Perubahan ini, menurutnya, membawa angin segar dalam suasana pembelajaran. Kebiasaan belajar untuk ujian, sedikit demi sedikit, bergeser menjadi belajar untuk penguasaan kompetensi dan penguatan karakter.

“Perubahan itu tidak bisa cepat, butuh waktu bagi murid, guru dan orangtua untuk melupakan kebiasaan lama dan membangun kebiasaan baru,” terangnya.
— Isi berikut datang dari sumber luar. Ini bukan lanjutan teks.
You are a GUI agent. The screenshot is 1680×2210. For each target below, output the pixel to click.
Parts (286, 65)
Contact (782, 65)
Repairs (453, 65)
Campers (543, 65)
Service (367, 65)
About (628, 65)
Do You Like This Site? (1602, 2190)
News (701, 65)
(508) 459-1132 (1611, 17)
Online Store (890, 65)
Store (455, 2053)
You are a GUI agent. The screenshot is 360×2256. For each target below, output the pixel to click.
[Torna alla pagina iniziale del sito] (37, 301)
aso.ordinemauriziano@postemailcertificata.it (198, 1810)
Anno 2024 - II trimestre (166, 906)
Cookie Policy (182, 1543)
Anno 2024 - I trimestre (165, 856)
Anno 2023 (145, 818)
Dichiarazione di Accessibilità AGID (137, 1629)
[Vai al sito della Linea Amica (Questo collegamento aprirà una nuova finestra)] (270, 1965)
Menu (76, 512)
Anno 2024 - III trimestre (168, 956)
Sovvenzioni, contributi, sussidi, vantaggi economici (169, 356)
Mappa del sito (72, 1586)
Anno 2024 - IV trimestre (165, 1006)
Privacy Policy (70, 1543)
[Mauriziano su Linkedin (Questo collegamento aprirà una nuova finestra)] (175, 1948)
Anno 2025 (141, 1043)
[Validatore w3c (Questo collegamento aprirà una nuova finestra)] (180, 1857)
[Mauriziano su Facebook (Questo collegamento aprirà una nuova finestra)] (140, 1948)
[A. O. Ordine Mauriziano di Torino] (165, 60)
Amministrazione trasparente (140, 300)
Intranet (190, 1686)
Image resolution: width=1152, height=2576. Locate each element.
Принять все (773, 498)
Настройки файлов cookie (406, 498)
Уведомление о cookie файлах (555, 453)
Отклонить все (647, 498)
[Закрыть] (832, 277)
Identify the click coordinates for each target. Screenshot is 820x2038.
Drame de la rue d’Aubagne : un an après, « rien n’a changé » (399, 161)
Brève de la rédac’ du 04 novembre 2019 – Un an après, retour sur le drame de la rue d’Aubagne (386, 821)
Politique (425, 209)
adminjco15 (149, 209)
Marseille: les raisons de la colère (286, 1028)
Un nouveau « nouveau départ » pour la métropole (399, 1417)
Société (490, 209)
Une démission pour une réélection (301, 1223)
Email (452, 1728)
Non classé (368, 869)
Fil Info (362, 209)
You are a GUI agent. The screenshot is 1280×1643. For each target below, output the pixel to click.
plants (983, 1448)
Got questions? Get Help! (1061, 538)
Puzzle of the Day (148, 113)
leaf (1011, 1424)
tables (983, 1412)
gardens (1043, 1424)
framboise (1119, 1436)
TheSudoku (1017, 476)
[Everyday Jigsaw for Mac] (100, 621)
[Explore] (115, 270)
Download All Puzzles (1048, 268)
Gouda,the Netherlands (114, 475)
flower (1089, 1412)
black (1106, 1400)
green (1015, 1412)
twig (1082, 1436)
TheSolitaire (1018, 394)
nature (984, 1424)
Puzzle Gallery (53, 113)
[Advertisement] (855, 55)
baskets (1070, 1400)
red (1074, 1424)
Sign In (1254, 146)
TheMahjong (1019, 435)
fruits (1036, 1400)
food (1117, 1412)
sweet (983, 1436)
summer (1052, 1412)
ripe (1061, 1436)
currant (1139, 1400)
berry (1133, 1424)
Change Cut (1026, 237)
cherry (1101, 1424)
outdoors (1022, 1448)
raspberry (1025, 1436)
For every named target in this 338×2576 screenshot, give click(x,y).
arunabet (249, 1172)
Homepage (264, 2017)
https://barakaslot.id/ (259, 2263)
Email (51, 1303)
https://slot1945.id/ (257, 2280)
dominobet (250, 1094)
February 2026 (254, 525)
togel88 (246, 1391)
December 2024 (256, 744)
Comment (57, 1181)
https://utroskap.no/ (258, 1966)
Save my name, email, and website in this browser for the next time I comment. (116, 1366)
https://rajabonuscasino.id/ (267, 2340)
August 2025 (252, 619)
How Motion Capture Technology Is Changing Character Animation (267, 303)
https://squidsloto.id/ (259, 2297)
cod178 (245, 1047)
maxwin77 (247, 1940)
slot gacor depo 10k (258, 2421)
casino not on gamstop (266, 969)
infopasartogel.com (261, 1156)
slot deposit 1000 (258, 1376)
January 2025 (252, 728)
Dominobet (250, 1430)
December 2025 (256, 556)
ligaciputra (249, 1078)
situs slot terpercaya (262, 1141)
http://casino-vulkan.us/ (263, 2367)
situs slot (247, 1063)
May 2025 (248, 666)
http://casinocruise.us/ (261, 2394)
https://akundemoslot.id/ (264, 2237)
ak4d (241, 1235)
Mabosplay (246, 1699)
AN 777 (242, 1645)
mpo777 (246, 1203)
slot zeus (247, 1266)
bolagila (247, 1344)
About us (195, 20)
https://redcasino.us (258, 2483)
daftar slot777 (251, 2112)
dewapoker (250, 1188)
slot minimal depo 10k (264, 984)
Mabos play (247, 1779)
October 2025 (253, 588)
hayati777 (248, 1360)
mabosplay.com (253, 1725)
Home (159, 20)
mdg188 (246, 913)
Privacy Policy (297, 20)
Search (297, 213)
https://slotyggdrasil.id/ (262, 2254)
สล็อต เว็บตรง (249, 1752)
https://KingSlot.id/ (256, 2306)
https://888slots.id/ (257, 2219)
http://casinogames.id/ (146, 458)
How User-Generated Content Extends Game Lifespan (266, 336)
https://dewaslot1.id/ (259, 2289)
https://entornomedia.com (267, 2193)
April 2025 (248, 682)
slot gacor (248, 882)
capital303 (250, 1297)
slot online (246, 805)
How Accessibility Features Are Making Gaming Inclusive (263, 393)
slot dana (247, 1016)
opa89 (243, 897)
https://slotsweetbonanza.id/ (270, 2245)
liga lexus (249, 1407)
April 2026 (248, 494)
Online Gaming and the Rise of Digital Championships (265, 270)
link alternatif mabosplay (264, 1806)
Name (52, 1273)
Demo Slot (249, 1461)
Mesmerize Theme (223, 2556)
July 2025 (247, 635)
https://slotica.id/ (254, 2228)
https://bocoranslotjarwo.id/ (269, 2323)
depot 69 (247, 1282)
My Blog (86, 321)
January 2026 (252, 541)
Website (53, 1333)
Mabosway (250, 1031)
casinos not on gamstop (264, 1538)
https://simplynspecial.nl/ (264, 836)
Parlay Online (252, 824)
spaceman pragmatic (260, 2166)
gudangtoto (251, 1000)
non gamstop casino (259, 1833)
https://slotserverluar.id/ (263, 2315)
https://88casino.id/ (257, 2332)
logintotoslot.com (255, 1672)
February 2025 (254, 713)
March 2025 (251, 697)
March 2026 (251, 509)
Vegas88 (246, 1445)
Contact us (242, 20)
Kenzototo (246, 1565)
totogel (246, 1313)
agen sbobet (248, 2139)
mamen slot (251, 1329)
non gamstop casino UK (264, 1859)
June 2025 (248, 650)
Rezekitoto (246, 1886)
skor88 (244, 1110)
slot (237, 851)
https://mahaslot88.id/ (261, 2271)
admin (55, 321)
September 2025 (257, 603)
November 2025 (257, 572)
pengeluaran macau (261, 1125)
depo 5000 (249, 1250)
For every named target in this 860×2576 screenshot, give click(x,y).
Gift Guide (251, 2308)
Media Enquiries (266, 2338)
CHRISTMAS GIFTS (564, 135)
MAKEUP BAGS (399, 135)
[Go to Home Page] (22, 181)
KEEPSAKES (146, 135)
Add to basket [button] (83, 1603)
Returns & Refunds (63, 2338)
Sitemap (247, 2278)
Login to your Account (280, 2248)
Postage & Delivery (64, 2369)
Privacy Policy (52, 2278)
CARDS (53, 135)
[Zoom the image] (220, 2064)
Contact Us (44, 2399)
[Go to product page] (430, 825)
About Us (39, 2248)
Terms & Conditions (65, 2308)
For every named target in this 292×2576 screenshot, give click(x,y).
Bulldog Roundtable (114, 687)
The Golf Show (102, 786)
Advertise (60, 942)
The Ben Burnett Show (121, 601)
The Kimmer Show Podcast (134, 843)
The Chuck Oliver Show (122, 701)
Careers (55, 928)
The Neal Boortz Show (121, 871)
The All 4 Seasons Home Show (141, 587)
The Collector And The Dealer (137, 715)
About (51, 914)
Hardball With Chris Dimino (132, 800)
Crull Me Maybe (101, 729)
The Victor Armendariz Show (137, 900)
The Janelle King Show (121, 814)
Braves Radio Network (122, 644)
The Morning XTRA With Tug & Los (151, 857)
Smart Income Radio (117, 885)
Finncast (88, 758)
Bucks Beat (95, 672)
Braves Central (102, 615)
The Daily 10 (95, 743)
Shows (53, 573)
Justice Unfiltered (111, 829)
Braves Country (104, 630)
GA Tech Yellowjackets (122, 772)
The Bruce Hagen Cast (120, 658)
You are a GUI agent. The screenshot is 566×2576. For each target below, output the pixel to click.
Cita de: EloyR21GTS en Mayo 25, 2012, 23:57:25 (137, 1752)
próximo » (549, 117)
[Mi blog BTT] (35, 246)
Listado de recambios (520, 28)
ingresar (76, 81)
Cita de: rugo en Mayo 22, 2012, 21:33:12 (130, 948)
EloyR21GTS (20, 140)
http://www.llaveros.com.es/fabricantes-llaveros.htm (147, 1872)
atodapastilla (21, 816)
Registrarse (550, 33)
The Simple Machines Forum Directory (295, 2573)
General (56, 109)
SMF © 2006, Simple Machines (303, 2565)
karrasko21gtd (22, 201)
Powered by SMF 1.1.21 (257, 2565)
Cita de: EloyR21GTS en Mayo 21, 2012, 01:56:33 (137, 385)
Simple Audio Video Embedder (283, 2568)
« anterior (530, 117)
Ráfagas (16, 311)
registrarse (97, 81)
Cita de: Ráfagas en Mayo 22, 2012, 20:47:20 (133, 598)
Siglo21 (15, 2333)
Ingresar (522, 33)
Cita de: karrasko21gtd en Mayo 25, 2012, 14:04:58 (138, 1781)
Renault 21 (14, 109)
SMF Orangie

Di tengah proses tersebut, dikatakan dia, muncul isu untuk mengembalikan UN. Berawal dari sebuah kejadian, menular menjadi suara yang semakin keras. Suara yang membuat Menteri Pendidikan Dasar dan Menengah (Mendikdasmen) mengeluarkan pernyataan akan mengkaji ulang UN.

“Pernyataan yang mendapat respon dari Komisi X DPR RI untuk melanjutkan proses mengkaji ulang UN telah menimbulkan keresahan kami terhadap kualitas pembelajaran bagi murid dan anak kami,” ungkapnya.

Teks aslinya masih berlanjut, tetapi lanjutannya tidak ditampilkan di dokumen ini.